PARAM Rudra

Prime Minister Modi dedicated three Param Rudra supercomputers and a High-Performance Computing System for weather and climate to the nation. What are PARAM Rudra, Arka and Arunika?

PARAM Rudra Supercomputers are developed indigenously by the Centre for Development of Advanced Computing (C-DAC)  under the National Supercomputing Mission (NSM). 

Supercomputers have been deployed in Pune, Delhi, and Kolkata to support groundbreaking scientific research. 

(i) Giant Metre Radio Telescope (GMRT) in Pune: It will utilize the supercomputer to study Fast Radio Bursts (FRBs) and other astronomical phenomena. 

(ii) Inter-University Accelerator Centre (IUAC) in Delhi: It will advance research in fields such as material science and atomic physics. 

(iii) S.N. Bose Centre in Kolkata: It will drive advanced research in areas including physics, cosmology, and earth sciences.

The most powerful of these is the one installed at IUAC which has 3 petaflop capacity. GMRT has got one petaflop supercomputer, while the one at S N Bose institute has a capacity of 838 terraflops.

In addition, the computing power available for weather and climate research has been significantly upgraded by the setting up of High-Power Computing (HPC) systems the two atmospheric sciences institutes, one in Pune and the other in Noida, which already have a supercomputer each.

Arka system at IITM has a 11.77 Peta Flop capacity and will, for the first time, help improve the country’s horizontal resolution of its global weather prediction models to 6 km from the existing 12 km.  HPC Arunika comes with a 8.24 Peta Flop capacity. This HPC will prove beneficial in upgrading weather forecast resolution at block levels.

JUST FYI: The country is also taking the lead in quantum computing where the National Quantum Mission is playing a crucial role in advancing India’s position in this cutting-edge technology. 

The National Supercomputing Mission (NSM) was launched in 2015 to connect national academic and research and development institutions with a grid of high-performance computing facilities.

NSM is jointly managed by the Department of Science and Technology (DST) and the Ministry of Electronics and IT (MeitY). It is implemented by the Centre for Development of Advanced Computing (C-DAC) in Pune and the Indian Institute of Science (IISc) in Bengaluru. 

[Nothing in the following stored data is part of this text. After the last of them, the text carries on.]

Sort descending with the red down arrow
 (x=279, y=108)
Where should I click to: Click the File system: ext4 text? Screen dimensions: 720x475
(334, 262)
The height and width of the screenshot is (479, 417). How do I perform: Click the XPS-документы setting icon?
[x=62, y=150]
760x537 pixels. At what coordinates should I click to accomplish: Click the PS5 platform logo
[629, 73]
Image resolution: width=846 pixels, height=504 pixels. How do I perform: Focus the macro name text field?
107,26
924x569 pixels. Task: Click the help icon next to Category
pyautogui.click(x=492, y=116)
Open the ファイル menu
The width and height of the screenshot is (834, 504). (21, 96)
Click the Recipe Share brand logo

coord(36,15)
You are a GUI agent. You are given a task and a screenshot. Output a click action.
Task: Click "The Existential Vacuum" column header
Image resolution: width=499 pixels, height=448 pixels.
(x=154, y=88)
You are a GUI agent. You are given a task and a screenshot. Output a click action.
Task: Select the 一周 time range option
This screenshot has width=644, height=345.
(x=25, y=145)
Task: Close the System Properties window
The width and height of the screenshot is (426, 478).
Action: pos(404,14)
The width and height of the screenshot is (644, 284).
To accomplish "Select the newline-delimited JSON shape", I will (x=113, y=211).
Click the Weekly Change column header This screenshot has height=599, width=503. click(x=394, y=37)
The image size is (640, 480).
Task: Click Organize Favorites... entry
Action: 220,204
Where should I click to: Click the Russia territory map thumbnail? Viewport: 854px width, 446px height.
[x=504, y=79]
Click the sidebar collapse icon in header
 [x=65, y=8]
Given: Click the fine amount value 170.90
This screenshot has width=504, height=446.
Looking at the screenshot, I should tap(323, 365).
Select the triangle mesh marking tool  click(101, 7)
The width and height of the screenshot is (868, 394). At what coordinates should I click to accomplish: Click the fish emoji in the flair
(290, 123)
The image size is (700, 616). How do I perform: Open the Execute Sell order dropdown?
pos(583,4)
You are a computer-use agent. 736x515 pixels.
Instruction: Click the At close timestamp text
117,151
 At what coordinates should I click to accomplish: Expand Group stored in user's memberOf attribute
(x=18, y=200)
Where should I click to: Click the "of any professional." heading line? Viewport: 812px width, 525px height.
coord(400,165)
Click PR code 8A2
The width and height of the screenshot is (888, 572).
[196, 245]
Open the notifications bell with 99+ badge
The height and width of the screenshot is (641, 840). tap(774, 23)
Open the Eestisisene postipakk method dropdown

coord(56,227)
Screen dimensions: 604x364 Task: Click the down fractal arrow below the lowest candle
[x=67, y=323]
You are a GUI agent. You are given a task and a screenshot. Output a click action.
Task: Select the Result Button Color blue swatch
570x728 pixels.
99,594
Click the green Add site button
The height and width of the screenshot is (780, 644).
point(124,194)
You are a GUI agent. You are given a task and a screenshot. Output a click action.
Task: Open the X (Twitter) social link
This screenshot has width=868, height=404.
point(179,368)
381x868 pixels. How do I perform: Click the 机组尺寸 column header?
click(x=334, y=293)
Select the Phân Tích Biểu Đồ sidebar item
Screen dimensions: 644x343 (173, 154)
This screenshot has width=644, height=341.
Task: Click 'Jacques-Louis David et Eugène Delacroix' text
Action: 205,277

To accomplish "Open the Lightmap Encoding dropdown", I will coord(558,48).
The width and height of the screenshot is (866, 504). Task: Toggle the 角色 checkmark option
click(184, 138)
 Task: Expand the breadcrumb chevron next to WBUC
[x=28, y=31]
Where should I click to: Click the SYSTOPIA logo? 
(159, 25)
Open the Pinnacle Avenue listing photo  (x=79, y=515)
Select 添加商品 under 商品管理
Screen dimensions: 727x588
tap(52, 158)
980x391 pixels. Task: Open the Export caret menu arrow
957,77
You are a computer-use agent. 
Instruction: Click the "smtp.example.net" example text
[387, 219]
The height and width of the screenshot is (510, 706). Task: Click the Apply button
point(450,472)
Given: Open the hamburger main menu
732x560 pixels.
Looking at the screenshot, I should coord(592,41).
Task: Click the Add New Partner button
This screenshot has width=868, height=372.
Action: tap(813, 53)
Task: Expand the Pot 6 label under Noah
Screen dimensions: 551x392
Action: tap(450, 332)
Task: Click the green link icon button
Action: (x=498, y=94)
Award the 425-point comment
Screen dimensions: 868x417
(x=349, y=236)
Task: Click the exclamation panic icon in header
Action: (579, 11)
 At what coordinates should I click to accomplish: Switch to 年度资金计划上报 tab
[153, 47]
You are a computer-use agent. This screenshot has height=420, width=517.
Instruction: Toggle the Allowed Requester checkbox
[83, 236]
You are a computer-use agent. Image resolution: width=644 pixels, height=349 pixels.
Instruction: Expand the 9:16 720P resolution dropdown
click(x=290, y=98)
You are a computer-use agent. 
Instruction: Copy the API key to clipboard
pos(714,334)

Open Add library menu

The mission aims at creating a powerful supercomputing capability for the country and offer powerful computational facilities to boost research. The main objectives of the mission are:

• Make India a world leader in HPC and to enhance the national capability in solving grand challenge problems of national and global relevance.
• Empower scientists & researchers with state-of-the-art compute facilities for their cutting-edge research in respective Domains.
• Reduce redundancies and avoid duplication of efforts and investments
• Create an ecosystem for positioning India as a major power for supercomputing and attain global competitiveness and self-reliance in HPC
• The mission was planned in three phases with phase I looking at assembling supercomputers, phase II looking at manufacturing certain components within the country, and phase III where a supercomputer is designed by India.

India in 2023 announced the setting up of the National Quantum Mission to build capabilities in quantum-related science and technology. The mission focuses on four key domains: computing, communications, sensors, and materials.

The Mission has an outlay of Rs 6,003.65 crore, which will be used to fund the scientific and industrial research projects for eight years (2023-2031). It includes the establishment of four thematic hubs (T-Hubs) dedicated to the four domains or verticals. Each vertical will have its own goals and challenges. Before exploring each vertical, let us first understand what is quantum technology.

FLOPs, or Floating-Point Operations per Second, is a commonly used metric to measure the computational performance – processing power and efficiency – especially in the field of high-performance computing (HPC) and artificial intelligence (AI). Floating-point operations are a certain kind of mathematical calculation using real numbers with fractional parts. 

FLOPs is not the only factor determining the performance of a computing system. Memory bandwidth, latency, and other architectural features also play significant roles. Nonetheless, FLOPs provide a valuable baseline for comparing the computational capabilities of different systems, especially in tasks where floating-point calculations dominate.

Due to the immense computing power of today’s computers, the FLOPs metric is most often represented in terms of billions (giga), trillions (tera), or even quadrillions (peta) of operations per second (GFLOPs, TFLOPs, PFLOPs, respectively). A petaflop is thus equal to a thousand TFLOPs or 1015 FLOPs.